Work instructions.
Please output exactly the lines from the one containing "Given: Click the Firewall sidebar icon" through the last line of the records, both included.

Source records:
****************************************

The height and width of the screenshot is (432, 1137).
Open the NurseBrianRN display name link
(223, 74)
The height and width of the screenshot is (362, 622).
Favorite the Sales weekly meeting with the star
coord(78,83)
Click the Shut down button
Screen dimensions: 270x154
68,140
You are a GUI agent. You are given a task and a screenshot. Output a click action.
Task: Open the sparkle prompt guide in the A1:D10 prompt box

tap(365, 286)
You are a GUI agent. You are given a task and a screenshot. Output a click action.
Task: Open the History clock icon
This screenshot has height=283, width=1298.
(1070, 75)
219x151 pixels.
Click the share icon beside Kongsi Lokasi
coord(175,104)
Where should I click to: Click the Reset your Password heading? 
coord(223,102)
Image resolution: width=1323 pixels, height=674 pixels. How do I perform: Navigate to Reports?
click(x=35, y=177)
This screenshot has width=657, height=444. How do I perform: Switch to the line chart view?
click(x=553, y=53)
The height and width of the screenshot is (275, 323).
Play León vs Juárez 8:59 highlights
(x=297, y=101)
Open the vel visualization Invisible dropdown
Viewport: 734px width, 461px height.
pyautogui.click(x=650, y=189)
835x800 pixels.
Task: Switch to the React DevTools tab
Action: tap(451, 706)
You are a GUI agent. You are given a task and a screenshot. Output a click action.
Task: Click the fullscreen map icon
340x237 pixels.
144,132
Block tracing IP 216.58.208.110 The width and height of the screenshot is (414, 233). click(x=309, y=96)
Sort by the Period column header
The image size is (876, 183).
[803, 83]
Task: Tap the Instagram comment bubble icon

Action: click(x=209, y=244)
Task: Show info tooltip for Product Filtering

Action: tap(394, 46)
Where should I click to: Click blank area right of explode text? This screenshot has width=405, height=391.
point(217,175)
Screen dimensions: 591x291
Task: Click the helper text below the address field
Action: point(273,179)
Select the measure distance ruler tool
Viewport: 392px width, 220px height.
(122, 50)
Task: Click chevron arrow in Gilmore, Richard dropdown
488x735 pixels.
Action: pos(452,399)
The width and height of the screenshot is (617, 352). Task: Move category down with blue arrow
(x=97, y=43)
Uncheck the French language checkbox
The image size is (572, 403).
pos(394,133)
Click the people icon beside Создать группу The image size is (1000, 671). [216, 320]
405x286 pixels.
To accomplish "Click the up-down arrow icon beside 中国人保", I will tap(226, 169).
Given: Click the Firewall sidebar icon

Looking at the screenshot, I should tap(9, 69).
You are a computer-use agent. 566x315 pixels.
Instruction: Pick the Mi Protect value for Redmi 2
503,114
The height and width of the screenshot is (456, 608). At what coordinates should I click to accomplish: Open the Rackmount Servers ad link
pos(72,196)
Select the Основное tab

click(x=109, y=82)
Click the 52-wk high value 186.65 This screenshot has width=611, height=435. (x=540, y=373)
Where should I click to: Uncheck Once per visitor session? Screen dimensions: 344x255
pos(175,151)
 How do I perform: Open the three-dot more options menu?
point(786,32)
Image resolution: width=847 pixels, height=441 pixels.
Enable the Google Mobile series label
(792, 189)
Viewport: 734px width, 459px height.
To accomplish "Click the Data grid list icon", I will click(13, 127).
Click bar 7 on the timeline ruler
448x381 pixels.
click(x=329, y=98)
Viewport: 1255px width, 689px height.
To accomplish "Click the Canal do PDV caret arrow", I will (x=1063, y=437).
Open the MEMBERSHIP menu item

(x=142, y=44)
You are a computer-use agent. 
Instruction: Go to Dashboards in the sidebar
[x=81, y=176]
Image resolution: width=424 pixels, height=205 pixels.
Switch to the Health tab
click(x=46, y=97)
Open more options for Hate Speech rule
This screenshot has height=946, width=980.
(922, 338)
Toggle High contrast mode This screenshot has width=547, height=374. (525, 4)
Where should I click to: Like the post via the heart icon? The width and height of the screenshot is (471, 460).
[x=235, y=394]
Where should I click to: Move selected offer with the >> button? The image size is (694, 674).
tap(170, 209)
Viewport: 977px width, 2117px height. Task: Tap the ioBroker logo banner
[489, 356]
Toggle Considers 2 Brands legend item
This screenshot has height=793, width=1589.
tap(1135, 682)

****************************************

Response.
Given: Click the Firewall sidebar icon

Looking at the screenshot, I should tap(9, 69).
You are a computer-use agent. 566x315 pixels.
Instruction: Pick the Mi Protect value for Redmi 2
503,114
The height and width of the screenshot is (456, 608). At what coordinates should I click to accomplish: Open the Rackmount Servers ad link
pos(72,196)
Select the Основное tab

click(x=109, y=82)
Click the 52-wk high value 186.65 This screenshot has width=611, height=435. (x=540, y=373)
Where should I click to: Uncheck Once per visitor session? Screen dimensions: 344x255
pos(175,151)
 How do I perform: Open the three-dot more options menu?
point(786,32)
Image resolution: width=847 pixels, height=441 pixels.
Enable the Google Mobile series label
(792, 189)
Viewport: 734px width, 459px height.
To accomplish "Click the Data grid list icon", I will click(13, 127).
Click bar 7 on the timeline ruler
448x381 pixels.
click(x=329, y=98)
Viewport: 1255px width, 689px height.
To accomplish "Click the Canal do PDV caret arrow", I will (x=1063, y=437).
Open the MEMBERSHIP menu item

(x=142, y=44)
You are a computer-use agent. 
Instruction: Go to Dashboards in the sidebar
[x=81, y=176]
Image resolution: width=424 pixels, height=205 pixels.
Switch to the Health tab
click(x=46, y=97)
Open more options for Hate Speech rule
This screenshot has height=946, width=980.
(922, 338)
Toggle High contrast mode This screenshot has width=547, height=374. (525, 4)
Where should I click to: Like the post via the heart icon? The width and height of the screenshot is (471, 460).
[x=235, y=394]
Where should I click to: Move selected offer with the >> button? The image size is (694, 674).
tap(170, 209)
Viewport: 977px width, 2117px height. Task: Tap the ioBroker logo banner
[489, 356]
Toggle Considers 2 Brands legend item
This screenshot has height=793, width=1589.
tap(1135, 682)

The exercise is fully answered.